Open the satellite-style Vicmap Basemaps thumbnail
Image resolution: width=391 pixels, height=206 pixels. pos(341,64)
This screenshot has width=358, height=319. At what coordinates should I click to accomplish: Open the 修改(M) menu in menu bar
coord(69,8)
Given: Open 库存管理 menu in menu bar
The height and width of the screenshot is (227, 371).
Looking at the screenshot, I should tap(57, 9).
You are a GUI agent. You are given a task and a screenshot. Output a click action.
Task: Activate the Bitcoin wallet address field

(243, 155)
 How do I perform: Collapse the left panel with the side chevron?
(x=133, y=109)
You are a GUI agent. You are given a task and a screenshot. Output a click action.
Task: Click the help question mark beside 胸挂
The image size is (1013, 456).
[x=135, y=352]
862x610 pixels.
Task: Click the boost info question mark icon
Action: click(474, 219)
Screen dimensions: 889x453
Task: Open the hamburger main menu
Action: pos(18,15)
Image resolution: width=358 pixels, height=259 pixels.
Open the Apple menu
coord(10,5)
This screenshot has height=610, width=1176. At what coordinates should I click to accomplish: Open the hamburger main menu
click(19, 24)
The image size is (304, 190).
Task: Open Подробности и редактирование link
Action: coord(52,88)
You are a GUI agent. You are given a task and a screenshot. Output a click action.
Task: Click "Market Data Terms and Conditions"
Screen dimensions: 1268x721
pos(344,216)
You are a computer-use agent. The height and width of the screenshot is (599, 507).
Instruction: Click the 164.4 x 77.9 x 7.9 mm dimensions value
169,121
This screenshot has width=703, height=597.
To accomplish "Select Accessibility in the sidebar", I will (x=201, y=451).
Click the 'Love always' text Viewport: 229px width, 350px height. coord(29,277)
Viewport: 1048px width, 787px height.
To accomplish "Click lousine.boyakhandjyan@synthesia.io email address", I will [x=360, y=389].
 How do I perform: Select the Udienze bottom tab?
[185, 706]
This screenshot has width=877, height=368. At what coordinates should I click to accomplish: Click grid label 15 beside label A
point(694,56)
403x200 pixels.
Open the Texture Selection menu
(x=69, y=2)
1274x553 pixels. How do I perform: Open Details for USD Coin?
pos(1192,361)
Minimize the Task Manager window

----------

= YOUR TASK =
All lines from the one that contains "Instruction: Click the" through the end of the listing above should be copied exactly, with nothing else.

= THE COMPLETED TASK =
Instruction: Click the 164.4 x 77.9 x 7.9 mm dimensions value
169,121
This screenshot has width=703, height=597.
To accomplish "Select Accessibility in the sidebar", I will (x=201, y=451).
Click the 'Love always' text Viewport: 229px width, 350px height. coord(29,277)
Viewport: 1048px width, 787px height.
To accomplish "Click lousine.boyakhandjyan@synthesia.io email address", I will [x=360, y=389].
 How do I perform: Select the Udienze bottom tab?
[185, 706]
This screenshot has width=877, height=368. At what coordinates should I click to accomplish: Click grid label 15 beside label A
point(694,56)
403x200 pixels.
Open the Texture Selection menu
(x=69, y=2)
1274x553 pixels. How do I perform: Open Details for USD Coin?
pos(1192,361)
Minimize the Task Manager window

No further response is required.